Monday 5 July 2010

Planting plan

I've been busy clearing the early peas and planting out autumn cabbages, red cabbage and Brussels sprouts, and sowing French beans this morning, so I thought a planting plan would be a good entry, which would enable anyone who actually reads this drivel to get a good night's sleep.

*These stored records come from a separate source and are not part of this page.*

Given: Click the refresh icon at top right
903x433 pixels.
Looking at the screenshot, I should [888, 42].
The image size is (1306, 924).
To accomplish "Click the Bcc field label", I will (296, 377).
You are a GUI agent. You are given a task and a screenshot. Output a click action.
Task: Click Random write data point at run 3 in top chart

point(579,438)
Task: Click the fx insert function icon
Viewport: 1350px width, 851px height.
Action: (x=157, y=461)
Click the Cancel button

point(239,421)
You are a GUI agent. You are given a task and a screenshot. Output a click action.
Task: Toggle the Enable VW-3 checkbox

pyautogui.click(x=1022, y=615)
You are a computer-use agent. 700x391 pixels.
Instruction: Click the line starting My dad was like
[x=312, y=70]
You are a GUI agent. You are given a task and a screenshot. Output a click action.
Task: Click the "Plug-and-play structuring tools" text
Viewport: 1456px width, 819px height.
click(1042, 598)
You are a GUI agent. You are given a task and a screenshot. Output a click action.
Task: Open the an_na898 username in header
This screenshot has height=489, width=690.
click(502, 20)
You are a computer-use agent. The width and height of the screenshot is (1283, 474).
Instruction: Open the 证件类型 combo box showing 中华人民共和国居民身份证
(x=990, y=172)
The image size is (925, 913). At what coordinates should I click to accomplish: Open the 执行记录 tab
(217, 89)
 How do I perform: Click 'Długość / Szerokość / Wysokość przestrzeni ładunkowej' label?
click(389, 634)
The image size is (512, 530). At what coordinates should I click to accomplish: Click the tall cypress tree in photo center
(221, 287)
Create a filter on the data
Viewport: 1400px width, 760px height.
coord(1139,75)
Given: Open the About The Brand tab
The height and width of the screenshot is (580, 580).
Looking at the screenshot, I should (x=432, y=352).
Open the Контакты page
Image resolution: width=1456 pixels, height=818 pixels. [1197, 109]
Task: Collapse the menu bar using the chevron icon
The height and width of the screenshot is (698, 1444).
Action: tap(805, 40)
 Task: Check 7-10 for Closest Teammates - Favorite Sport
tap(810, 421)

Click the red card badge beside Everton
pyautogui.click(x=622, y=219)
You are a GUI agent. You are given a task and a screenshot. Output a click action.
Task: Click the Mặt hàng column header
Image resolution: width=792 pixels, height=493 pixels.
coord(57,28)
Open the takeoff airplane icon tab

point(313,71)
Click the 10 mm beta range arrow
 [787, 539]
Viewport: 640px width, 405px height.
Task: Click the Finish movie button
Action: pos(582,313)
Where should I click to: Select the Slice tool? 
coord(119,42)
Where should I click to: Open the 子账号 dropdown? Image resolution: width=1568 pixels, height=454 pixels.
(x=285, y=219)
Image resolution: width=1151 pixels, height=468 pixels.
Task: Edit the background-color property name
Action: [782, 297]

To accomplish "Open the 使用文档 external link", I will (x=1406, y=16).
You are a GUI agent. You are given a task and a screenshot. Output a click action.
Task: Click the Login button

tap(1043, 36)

The veg plot is divided into 12x 1.6m by 10m beds.  The polytunnel is also divided up into 3x 5.5m2 beds, and then there's the soft fruit area with a couple of fledgling perennial beds, and another perennial bed for rhubarb by the potato bed, which will also have comfrey in it.  There is also a small holding bed for leeks and brassicas, which go in after other crops have been lifted.

Here's what goes where:

Beds with muck added:
Bed 1: Early potatoes, which are cleared off slowly and the space left planted with celeriac and leeks.  Next year this is runner beans.
Bed 2: Main crop potatoes, which will have broad beans sown in the autumn for overwintering.
Bed 3: Squashes, sweetcorn and courgettes, which will be cleared this autumn, limed and sown with green manure, with a block of overwintered early peas under a cloche.
Bed 4: Squashes, courgettes and cucumbers, which will be cleared, limed, and green manured over winter.  Next year this is French beans.

Beds with lime added:
Bed 5: Runner beans with red cabbage and Brussels sprouts, with a block of khol-rabi at the end.  Carrot bed next year, which means double-digging.  I can feel those blisters already...
Bed 6:  Broad beans, followed by kale and romanesco as the beans are cleared.  Onion bed next year.
Bed 7: French beans with some salad at the end, followed by savoy and winter cabbages, and broccoli.  Chooks next year.
Bed 8: Early and maincrop peas, followed with more Brussels sprouts (never too many sprouts) and autumn cabbages.  Chooks next year.

Beds with nowt added but sweat and graft:
Bed 9 (double-dug): Carrots and failed parsnips followed by autumn calabrese.  Squashes next year.
Bed 10: Onions, beetroot, salads, chard, garlic, followed by green manure.  More squashes next year.
Beds 11 and 12: Chickens.  These fat lazy birds are busy destroying the grass and manuring the beds ready for the potato crop next year.

A wee holding bed with all the brassicas and leeks waiting for room on the main plot.  Next year I'm gong to build it up a bit with new soil to keep grass from encroaching.

The polytunnel has three beds: chillies/peppers, tomatoes/aubergines, and herbs/salads/melons rotated every year.  In the winter it'll have salads and herbs, then some early potatoes, carrots, etc in the spring.

My idea is never to have bare earth anywhere.  Compost will be added before a sowing/planting, and green manures will cover anywhere that there are no crops.  Everything mulched:  I'm thinking about a clover cover crop as a living mulch, which other plants would get nitrogen from.  I'd clear small patches of clover where I'd want to plant/sow, and let it grow back when the crops are established.  Maybe.  The chickens would be put onto plots where I had just cleared crops for a few days to scratch out pests, but as the coop's so bloody heavy I might not...  Rabbits are to be kept on the grass paths in arks as edible lawnmowers!

5 comments:

  1. Does anyone actually read this blog?

    ReplyDelete
  2. Will try to leave encouraging comments more often, sorry!

    ReplyDelete
  3. Me too! (Eventually...)

    Just too sun-frazzled to leave a coherent comment recently. Maybe an overdose of Intermarché lollies is sending me wappy too.

    "Beds with nowt added but sweat and graft"

    I've got too many of these and have had very poor returns thus far. They've turned to dust during the drought.

    In fact, only pig poo has protected me from vegetable oblivion this year. I'm priotising manure-incorporation over most other things for the rest of the year.

    ReplyDelete
  4. Hooray! I have readers! Better put something interesting on then!